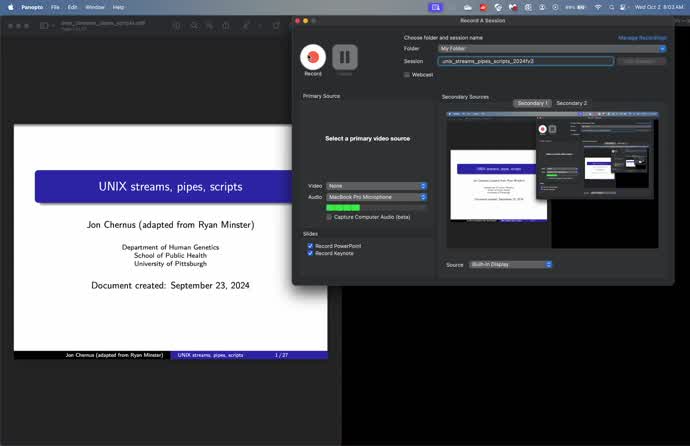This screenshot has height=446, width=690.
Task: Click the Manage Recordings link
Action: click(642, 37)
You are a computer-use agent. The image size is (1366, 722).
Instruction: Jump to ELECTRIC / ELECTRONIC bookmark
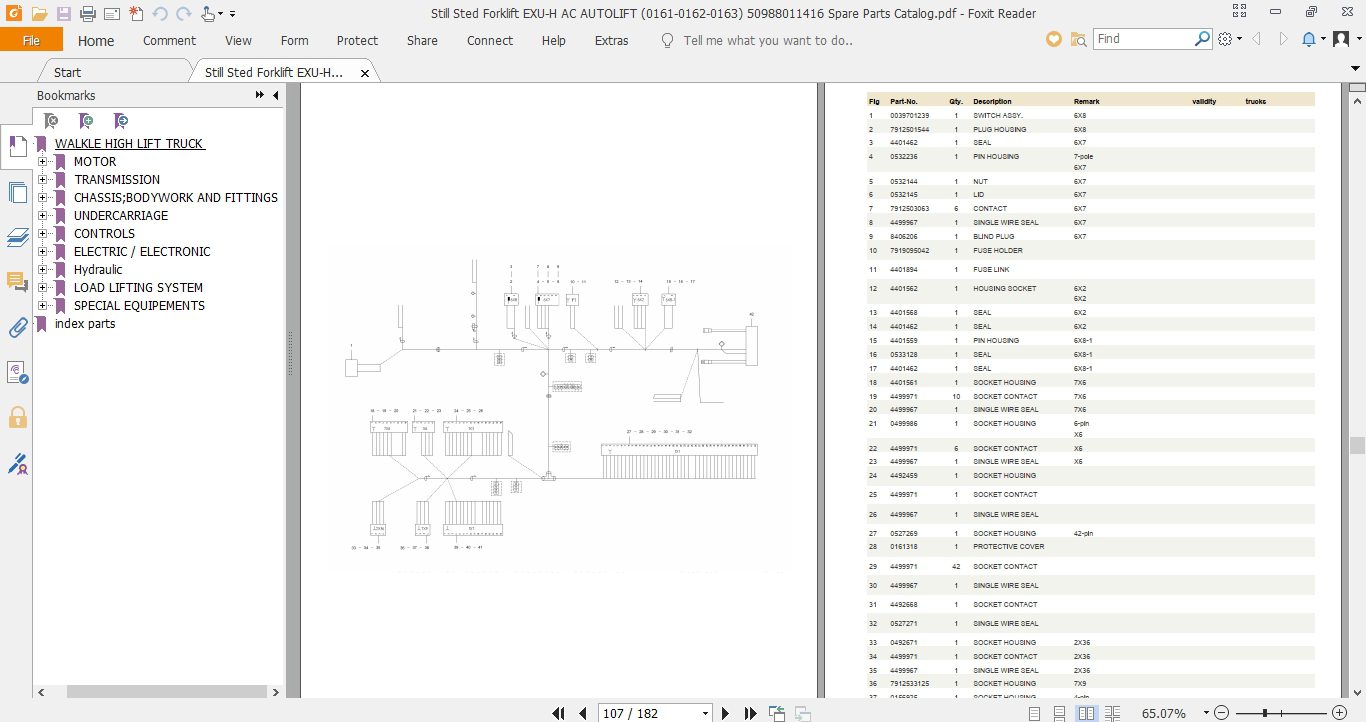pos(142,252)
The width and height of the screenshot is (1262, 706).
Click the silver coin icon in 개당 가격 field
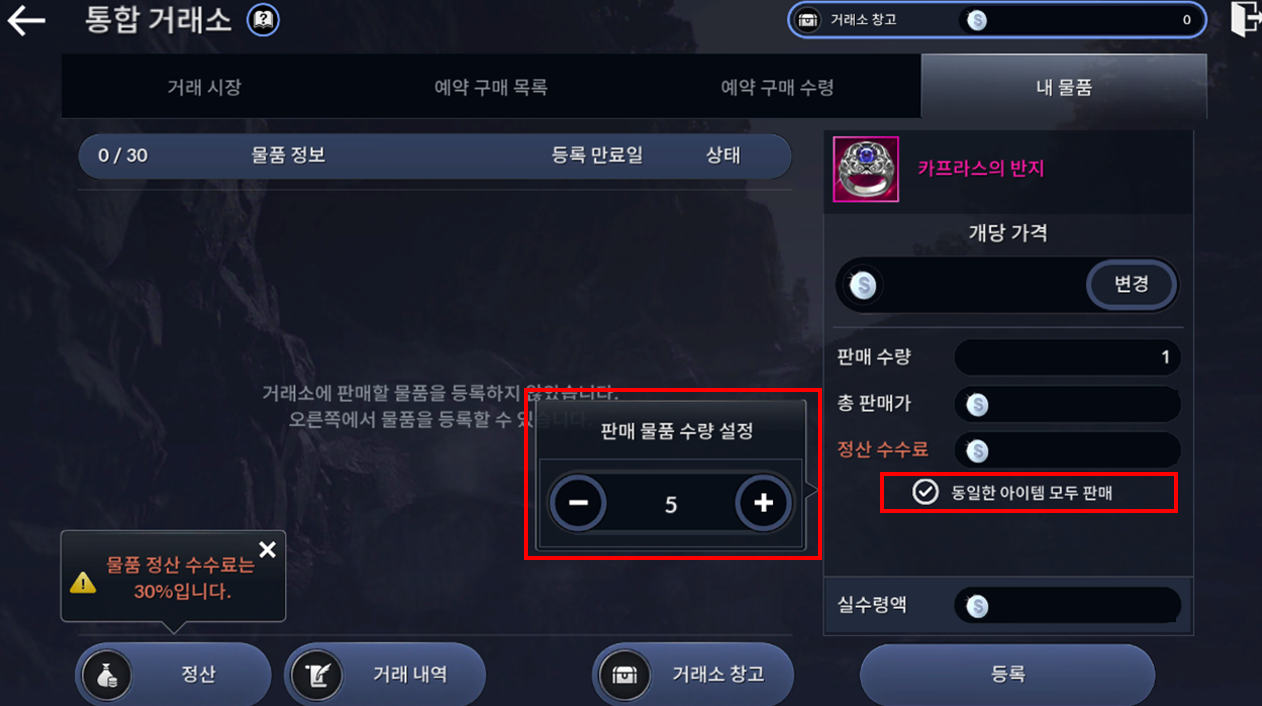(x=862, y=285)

########################################

● GOAL OF THE EXERCISE
Your task is to transcribe, exactly and without additions, every line from the one that contains "You are a computer-use" to the end of the entries above, both included. Omit all pictures.

● ANSWER BELOW
You are a computer-use agent. The image size is (1366, 722).
Instruction: Jump to ELECTRIC / ELECTRONIC bookmark
pos(142,252)
The width and height of the screenshot is (1262, 706).
Click the silver coin icon in 개당 가격 field
(x=862, y=285)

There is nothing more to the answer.